=== Task statement ===
Transcribe the data in full, keeping each line exactly as it appears.
### Given records
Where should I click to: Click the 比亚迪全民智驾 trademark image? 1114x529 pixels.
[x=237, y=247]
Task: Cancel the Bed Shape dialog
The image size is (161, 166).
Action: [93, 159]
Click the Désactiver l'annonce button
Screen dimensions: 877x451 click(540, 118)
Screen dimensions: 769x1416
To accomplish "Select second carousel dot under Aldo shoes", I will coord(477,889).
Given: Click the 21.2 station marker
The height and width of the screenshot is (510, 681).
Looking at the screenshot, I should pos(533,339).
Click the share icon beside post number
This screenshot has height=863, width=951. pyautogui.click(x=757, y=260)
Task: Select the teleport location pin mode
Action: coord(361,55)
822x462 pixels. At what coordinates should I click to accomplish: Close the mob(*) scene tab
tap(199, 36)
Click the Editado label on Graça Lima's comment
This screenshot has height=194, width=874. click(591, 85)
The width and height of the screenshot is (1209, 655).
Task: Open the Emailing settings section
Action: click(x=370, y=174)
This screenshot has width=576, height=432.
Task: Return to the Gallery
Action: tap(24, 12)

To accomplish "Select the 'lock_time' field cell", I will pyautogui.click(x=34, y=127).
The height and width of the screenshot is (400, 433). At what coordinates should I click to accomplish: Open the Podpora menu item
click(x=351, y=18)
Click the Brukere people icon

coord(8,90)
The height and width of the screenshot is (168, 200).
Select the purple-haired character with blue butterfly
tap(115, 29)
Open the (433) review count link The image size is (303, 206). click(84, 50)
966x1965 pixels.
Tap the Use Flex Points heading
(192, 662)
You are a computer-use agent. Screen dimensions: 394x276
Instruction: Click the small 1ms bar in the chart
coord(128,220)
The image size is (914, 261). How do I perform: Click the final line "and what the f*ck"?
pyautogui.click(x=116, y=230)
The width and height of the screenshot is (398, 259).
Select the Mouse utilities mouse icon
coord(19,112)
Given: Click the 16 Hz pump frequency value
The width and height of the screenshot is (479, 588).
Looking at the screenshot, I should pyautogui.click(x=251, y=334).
######
=== Written reply ===
Where should I click to: Click the 比亚迪全民智驾 trademark image? 1114x529 pixels.
[x=237, y=247]
Task: Cancel the Bed Shape dialog
The image size is (161, 166).
Action: [93, 159]
Click the Désactiver l'annonce button
Screen dimensions: 877x451 click(540, 118)
Screen dimensions: 769x1416
To accomplish "Select second carousel dot under Aldo shoes", I will coord(477,889).
Given: Click the 21.2 station marker
The height and width of the screenshot is (510, 681).
Looking at the screenshot, I should pos(533,339).
Click the share icon beside post number
This screenshot has height=863, width=951. pyautogui.click(x=757, y=260)
Task: Select the teleport location pin mode
Action: coord(361,55)
822x462 pixels. At what coordinates should I click to accomplish: Close the mob(*) scene tab
tap(199, 36)
Click the Editado label on Graça Lima's comment
This screenshot has height=194, width=874. click(591, 85)
The width and height of the screenshot is (1209, 655).
Task: Open the Emailing settings section
Action: click(x=370, y=174)
This screenshot has width=576, height=432.
Task: Return to the Gallery
Action: tap(24, 12)

To accomplish "Select the 'lock_time' field cell", I will pyautogui.click(x=34, y=127).
The height and width of the screenshot is (400, 433). At what coordinates should I click to accomplish: Open the Podpora menu item
click(x=351, y=18)
Click the Brukere people icon

coord(8,90)
The height and width of the screenshot is (168, 200).
Select the purple-haired character with blue butterfly
tap(115, 29)
Open the (433) review count link The image size is (303, 206). click(84, 50)
966x1965 pixels.
Tap the Use Flex Points heading
(192, 662)
You are a computer-use agent. Screen dimensions: 394x276
Instruction: Click the small 1ms bar in the chart
coord(128,220)
The image size is (914, 261). How do I perform: Click the final line "and what the f*ck"?
pyautogui.click(x=116, y=230)
The width and height of the screenshot is (398, 259).
Select the Mouse utilities mouse icon
coord(19,112)
Given: Click the 16 Hz pump frequency value
The width and height of the screenshot is (479, 588).
Looking at the screenshot, I should pyautogui.click(x=251, y=334).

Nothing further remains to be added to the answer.